- **WHAT YOU ARE ASKED TO DO**
Retype the lines from the one containing "445x250 pixels." through the one containing "Click the Vessel Departure arrow icon", both included.

- **EXTRACTED INFORMATION**
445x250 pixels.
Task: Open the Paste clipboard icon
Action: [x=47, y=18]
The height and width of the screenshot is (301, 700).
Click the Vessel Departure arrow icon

==

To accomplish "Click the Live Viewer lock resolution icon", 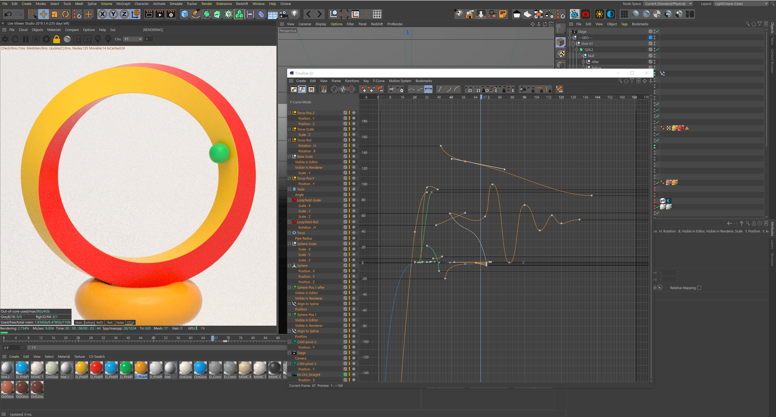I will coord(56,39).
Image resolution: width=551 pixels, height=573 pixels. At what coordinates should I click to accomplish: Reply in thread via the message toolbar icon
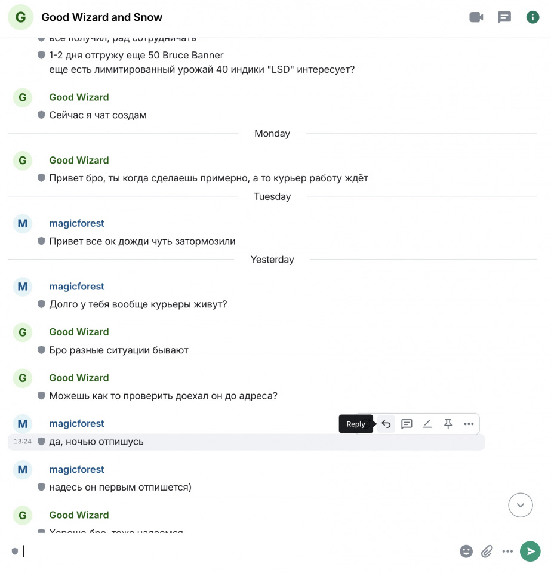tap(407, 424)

==

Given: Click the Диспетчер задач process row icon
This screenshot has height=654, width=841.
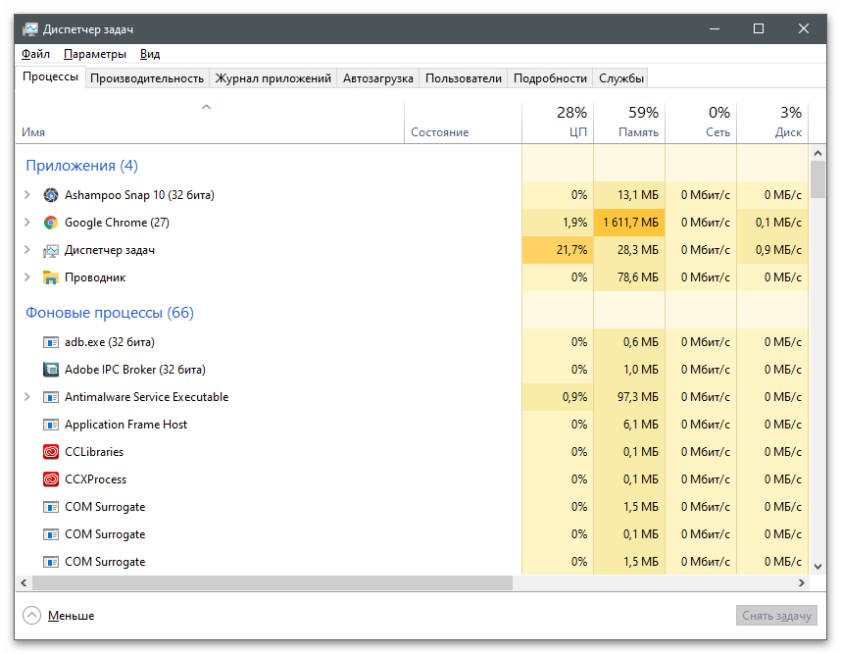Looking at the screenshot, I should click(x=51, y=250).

- **FINISHED EXERCISE**
445x250 pixels.
Task: Open the Paste clipboard icon
Action: [x=47, y=18]
The height and width of the screenshot is (301, 700).
Click the Vessel Departure arrow icon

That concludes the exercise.